Kendini üstün görmenin bir diğer yansıması da eleştiriyi ve yaptığı hatayı kabul etmemektir. Dini topluluklarda da lider, şeyh ve cemaat yapısı asla eleştirilemez. Hatta kimi tarikatlar "şeyhin karşısında musalla taşındaki ölü gibi olmayı" o tarikata girişin şartı olarak sunar. Yahudilerin bilginlerini, âlim ve din adamlarını tanrı edinmeleri, hatasız ve eleştirilemez görmeleri de (9/ Tevbe/31,34) Kuran'da kınanır.

Narsisistler aynı zamanda kendilerinin kazanımları olmayan özelliklerle övünürler. Tarihteki önemli insanların başarıları ile bir şekilde özdeşlik kurup kendilerine mal edebilecekleri bir yön bulurlar (örneğin şeyhlerinin seyyid olduğunu söylemek gibi) ataları, ırkları, fiziksel özellikleri, mensup oldukları grupların toplum üzerindeki etkileri ile gurur duyarlar.

Narsisistlerin teşhircilik, sürekli ilgi odağı olmaya ve dikkatleri kendi üzerine çekmeye yönelik genel bir eğilimleri vardır. Kendilerini tanıtma arayışları ve fark edilme arzularından dolayı dış görünüşlerine oldukça dikkat eden bir yapıya sahiptirler. Bu yüzden; dış görünüşlerine çok değer veren, pahalı veya dikkat çekici kıyafetler giymeye ve etraflarından sürekli ilgi beklemeye eğilimlidirler. Dini topluluklarda da benzer eğilimleri görürüz.
Başörtü bağlama biçimleri ile hangi topluluğa ait olduğunu belli etmek, belli markalardan giyinmek, bıyıklarını, sakallarını farklılaştırmak, toplumdan farklı kıyafetlerle onlardan kendini ayrıştırmak cemaat, tarikat yapılanmalarında sıkça gördüğümüz şeylerdendir.

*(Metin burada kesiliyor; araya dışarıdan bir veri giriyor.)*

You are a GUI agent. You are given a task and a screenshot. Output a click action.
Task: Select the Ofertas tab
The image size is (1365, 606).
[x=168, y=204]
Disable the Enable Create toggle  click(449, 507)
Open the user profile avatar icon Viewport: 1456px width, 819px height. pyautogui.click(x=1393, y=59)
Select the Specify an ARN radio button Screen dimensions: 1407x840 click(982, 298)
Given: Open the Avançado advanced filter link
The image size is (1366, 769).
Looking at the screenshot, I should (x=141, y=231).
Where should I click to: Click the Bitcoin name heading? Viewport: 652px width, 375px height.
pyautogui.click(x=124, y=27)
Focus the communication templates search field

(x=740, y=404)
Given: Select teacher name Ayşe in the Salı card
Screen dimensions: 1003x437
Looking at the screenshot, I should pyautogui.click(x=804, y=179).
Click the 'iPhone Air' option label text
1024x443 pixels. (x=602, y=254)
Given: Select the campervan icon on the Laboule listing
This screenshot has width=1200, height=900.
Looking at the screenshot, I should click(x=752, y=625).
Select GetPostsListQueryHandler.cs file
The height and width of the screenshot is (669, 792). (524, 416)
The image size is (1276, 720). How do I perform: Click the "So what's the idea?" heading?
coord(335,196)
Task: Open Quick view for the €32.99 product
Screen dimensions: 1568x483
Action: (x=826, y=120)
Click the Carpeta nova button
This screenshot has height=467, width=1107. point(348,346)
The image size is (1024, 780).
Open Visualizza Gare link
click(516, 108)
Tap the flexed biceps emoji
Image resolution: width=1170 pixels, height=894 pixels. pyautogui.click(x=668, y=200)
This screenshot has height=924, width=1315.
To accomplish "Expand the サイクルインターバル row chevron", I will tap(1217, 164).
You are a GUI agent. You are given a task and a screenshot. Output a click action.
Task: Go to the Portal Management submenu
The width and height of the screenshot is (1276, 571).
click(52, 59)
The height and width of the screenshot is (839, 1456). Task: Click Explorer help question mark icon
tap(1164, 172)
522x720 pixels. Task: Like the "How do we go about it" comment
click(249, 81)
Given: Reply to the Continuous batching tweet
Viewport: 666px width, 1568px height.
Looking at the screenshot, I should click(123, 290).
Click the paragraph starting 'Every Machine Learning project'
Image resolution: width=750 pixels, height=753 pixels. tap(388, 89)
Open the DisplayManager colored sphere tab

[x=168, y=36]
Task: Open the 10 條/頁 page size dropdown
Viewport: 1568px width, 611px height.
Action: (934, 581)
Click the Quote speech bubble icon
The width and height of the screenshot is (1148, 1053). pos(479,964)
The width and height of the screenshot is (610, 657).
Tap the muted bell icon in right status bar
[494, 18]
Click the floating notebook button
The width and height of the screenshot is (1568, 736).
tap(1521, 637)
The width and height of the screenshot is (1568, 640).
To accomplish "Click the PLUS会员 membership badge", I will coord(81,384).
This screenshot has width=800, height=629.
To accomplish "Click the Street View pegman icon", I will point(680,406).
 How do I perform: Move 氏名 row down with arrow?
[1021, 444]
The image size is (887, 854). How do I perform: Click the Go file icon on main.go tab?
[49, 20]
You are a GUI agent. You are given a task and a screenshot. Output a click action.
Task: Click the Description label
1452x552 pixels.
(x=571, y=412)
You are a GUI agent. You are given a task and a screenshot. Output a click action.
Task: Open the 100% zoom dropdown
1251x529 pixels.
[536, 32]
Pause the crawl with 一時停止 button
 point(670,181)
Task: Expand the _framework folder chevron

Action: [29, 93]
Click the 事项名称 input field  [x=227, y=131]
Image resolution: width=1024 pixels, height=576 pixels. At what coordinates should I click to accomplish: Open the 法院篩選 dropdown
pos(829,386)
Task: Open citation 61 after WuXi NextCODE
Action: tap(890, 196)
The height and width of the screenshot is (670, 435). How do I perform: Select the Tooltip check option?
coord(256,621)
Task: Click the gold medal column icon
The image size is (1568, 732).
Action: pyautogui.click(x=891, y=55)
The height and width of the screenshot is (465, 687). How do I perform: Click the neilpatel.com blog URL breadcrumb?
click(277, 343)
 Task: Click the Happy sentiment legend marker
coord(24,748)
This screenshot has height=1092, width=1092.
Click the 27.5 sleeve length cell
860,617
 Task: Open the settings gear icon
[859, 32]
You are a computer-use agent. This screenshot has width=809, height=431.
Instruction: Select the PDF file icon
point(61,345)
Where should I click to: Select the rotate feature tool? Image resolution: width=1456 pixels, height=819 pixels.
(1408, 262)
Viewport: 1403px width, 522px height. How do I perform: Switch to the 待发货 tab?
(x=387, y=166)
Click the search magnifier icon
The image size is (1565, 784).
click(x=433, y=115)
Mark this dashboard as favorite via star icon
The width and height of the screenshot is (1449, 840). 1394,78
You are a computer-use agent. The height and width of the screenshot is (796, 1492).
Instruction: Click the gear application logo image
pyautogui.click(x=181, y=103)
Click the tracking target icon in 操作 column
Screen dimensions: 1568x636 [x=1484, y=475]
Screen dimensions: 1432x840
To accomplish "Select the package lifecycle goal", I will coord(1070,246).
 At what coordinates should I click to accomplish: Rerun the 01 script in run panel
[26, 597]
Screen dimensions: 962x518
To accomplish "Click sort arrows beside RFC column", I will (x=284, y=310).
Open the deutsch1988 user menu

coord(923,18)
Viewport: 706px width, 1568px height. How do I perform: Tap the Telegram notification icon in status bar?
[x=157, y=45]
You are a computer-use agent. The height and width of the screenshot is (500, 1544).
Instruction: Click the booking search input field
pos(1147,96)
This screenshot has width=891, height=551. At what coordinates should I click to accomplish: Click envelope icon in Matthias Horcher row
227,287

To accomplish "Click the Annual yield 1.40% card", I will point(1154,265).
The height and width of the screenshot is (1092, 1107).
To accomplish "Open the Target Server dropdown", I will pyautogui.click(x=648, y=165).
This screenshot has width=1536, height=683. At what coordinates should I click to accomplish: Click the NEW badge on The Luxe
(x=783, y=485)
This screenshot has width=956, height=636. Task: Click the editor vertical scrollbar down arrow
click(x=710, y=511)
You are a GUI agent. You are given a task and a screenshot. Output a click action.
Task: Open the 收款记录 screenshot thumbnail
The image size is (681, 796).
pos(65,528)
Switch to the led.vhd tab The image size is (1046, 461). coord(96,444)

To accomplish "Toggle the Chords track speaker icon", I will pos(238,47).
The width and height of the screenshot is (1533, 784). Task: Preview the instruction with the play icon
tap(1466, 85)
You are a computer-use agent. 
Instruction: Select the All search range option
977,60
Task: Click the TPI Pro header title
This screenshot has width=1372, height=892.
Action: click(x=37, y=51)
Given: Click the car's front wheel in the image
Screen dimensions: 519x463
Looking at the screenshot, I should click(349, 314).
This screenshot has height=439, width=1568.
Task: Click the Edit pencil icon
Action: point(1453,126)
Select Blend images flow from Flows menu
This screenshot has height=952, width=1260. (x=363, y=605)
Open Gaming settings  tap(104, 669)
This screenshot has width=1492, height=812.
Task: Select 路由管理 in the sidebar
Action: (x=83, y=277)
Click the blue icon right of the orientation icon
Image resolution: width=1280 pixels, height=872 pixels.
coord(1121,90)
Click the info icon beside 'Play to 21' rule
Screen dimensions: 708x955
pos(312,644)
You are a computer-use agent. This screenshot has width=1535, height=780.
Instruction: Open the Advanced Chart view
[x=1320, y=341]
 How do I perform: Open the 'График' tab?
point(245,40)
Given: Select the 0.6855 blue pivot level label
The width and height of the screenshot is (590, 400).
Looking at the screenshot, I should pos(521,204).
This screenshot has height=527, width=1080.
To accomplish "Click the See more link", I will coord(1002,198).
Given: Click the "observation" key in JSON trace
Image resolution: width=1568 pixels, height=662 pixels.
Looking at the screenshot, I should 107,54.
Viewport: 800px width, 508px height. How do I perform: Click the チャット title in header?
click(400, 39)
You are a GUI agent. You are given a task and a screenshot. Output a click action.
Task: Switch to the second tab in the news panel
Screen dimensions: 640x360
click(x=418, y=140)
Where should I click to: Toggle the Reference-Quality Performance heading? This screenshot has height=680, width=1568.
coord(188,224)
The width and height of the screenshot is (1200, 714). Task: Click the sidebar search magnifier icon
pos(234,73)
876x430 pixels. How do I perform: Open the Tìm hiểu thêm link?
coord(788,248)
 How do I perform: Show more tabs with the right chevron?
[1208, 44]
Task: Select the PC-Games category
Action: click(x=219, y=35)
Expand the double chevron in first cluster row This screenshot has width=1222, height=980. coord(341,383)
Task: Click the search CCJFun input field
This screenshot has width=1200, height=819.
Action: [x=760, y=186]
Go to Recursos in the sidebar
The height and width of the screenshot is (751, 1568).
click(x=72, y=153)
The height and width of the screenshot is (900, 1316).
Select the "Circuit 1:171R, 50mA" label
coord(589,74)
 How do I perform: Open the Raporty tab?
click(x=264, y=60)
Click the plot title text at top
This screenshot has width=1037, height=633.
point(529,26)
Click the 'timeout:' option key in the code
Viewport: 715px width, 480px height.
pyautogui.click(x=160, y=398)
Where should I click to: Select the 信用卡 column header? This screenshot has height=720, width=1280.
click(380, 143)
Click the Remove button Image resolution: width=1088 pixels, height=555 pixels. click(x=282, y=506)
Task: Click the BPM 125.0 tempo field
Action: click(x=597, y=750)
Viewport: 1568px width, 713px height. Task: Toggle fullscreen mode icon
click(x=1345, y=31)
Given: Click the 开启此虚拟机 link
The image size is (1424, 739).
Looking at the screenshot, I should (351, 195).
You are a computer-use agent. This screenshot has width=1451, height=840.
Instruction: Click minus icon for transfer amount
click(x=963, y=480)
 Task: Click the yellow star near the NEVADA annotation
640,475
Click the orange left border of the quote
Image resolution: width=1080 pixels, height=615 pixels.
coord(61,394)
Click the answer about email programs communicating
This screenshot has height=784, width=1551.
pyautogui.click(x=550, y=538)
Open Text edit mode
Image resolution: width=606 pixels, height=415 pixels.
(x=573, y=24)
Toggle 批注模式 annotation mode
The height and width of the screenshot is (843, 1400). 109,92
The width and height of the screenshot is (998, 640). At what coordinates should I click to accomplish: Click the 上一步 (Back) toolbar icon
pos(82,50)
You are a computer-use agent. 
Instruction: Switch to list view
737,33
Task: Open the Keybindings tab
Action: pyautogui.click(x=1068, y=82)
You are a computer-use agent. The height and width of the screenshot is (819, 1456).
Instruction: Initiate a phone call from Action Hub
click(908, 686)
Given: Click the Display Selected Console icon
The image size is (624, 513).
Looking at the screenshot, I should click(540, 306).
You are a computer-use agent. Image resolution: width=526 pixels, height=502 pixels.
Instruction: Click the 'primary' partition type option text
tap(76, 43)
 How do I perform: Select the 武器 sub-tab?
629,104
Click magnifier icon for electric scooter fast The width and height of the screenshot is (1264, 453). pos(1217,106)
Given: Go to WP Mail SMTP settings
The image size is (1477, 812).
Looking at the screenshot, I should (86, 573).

Ayrıca onlar asla yetinmezler. Kendilerinde olandan ziyade olmayana odaklanırlar. Yahudilerden bahseden "Ey Mûsâ! Biz bir çeşit yemeğe asla katlanamayız. O hâlde, bizim için Rabbine yalvar da o bize yerden biten sebze, kabak, sarımsak, mercimek, soğan versin" demiştiniz. O da size, "İyi olanı düşük olanla değiştirmek mi istiyorsunuz? Öyle ise inin şehre! İstedikleriniz orada var" demişti. Böylece zillet ve yoksulluk onları kapladı.
Onlar, Allah'ın gazabına uğradılar. Bunun sebebi, onların; Allah'ın ayetlerini inkâr ediyor, peygamberleri de haksız yere öldürüyor olmaları idi. Bütün bunların sebebi ise, isyan etmek ve aşırı gitmekte oluşlarıydı." (2/ Bakara/61) ayeti de bu narsistik özelliğe en yerinde örneklerden biridir.

Muazzam bir hareketin şanlı bir üyesi gibi hissetme

Eric Hoffer, Kitle Hareketlerinin Anatomisi kitabında kitlesel hareketlere iştirak etmesi muhtemel birey tipolojilerini sıralarken bencil ve hırslıları da sayar. Oluşan grupların niteliğinin ortalama/düzgün insanlar tarafından değil, uçlarda konumlanan azınlıklar tarafından şekillendirildiğini söyler. Bireylerin birçok şeye sahip oldukları durumda daha fazlasını istemelerindeki coşkunun hiçbir şeye sahip olunmadığı durumda duyulan coşkudan daha fazla olduğuna vurgu yapar. Bu da az önce bahsettiğim Yahudilerin farklı çeşitlerdeki yemek isteme durumuyla özdeşleşir. Kitle
hareketlerini yönetenlerin temel fonksiyonunun, takipçilerinin muazzam bir hareketin şanlı bir üyesi gibi hissetmelerini sağlayarak ölüm korkusundan
uzak tutmak olduğunu belirtir ve Hitler ile Churchill örneklerini verir.

Her topluluk veya kültür kendisinin önem ve üstünlüğünü öncelemek ve üyelerinin de buna ayak uydurmalarını sağlamak zorundadır. Aksi takdirde
ayakta kalamaz. Dolayısıyla insanların çoğu narsisistik yüklemeleri kullanarak ait olduğu toplum veya kültürün başkalarından daha erdemli ve üstün olduğuna inanır. Yapılan bu narsistik yüklemeler, insanın kişisel narsisizmini toplumsal narsisizme dönüştürmesi ile gerçekleşir.

Toplumsal narsisizmde de nesnellik ve akla uygun yargılardan uzak olma, doygunluğa gereksinim duyma, herhangi bir aşağılanma veya saldırı karşısında öfkeyle hatta terörle karşılık verme, özdeşleştirilecek bir profil arama gibi özellikler söz konusudur. Haliyle tüm bu özellikler, toplumsal narsisizmin bir şiddet ve savaş kaynağı olabilme ihtimalini ortaya koyar. Ulus, ırk, din, siyaset, spor gibi unsurlar, toplumsal narsisizmin tehlikeli boyutlara ulaşabileceği alanlar arasında yer alır. Fromm'a göre insanın olgunlaşabilmesi hem bireysel hem de toplumsal narsisizmden kurtulmasına bağlıdır.